Schizo-this and schizo-that – what’s in a name?

When a psychiatrist or psychologist determines that a person is clearly having a psychotic episode, they make a diagnosis of a specific illness. Making a diagnosis means identifying an illness on the basis of the person’s symptoms. The actual word diagnosis consists of two parts: dia=through, and gnosis=knowledge. Consequently the word diagnosis means “through knowledge”. Medical subjects are generally heavily “loaded” with words of Latin and Greek derivation. When someone in your family has a mental disorder, you should demand that the therapist tell you in plain English what is wrong with your loved one.

sjiss-o-ditt-og-datt

 

“Psychosis” covers a number of different psychotic disorders with a number of different causes. All psychoses can share the same types of symptoms at some point. However, depending on what triggered the illness, how long the symptoms have lasted and what, over time, are the most prominent symptoms, a specific diagnosis will be able to be made. Remember, a diagnosis is only a word, an aid in the communication between doctors and psychologists. A diagnosis is supposed to provide an indication of the most common and correct treatment. But the person behind the diagnosis must not disappear, and no one, either therapists, family or the patient himself, must begin to think about himself as a “diagnosis”. We need to see the whole person, with all of his or her possibilities.

_Record extracts_.
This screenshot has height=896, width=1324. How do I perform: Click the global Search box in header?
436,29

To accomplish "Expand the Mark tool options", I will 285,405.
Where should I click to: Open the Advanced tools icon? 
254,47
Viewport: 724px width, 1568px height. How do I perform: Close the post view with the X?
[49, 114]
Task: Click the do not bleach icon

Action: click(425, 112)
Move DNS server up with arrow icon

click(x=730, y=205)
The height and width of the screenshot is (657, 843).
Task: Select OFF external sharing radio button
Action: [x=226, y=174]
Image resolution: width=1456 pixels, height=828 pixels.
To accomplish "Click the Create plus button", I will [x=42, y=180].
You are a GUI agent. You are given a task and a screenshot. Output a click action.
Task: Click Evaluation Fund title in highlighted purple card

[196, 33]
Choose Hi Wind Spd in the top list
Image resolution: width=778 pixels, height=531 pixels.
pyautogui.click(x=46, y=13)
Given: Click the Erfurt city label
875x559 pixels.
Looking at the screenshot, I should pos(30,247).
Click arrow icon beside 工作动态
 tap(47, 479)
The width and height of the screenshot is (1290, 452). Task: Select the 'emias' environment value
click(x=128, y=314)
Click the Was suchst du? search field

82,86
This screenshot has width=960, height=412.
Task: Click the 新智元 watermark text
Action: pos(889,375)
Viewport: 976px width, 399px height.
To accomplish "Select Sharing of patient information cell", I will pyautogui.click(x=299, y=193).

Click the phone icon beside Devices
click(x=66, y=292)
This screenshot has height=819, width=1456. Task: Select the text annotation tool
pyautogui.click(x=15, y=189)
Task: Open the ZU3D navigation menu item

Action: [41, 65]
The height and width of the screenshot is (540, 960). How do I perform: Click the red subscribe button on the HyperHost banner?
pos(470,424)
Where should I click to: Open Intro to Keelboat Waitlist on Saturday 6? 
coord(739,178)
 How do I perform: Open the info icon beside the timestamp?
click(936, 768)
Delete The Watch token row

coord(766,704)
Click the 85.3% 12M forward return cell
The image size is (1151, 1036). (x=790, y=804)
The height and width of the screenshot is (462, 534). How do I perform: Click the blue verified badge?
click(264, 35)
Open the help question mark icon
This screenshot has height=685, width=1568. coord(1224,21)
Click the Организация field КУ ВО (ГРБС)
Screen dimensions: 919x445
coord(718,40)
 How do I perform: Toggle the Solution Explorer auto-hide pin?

_Requirement A_.
Transcribe the part of the text on psychiatric diagnosis starting at "Schizo-this and schizo-that" and ending at "your loved one.".
_Requirement B_.
In the text on psychiatric diagnosis, what does the word part "gnosis" mean?
The records have no connection to the text on psychiatric diagnosis.

_Task solution A_.
Schizo-this and schizo-that – what’s in a name?

When a psychiatrist or psychologist determines that a person is clearly having a psychotic episode, they make a diagnosis of a specific illness. Making a diagnosis means identifying an illness on the basis of the person’s symptoms. The actual word diagnosis consists of two parts: dia=through, and gnosis=knowledge. Consequently the word diagnosis means “through knowledge”. Medical subjects are generally heavily “loaded” with words of Latin and Greek derivation. When someone in your family has a mental disorder, you should demand that the therapist tell you in plain English what is wrong with your loved one.

_Task solution B_.
Knowledge.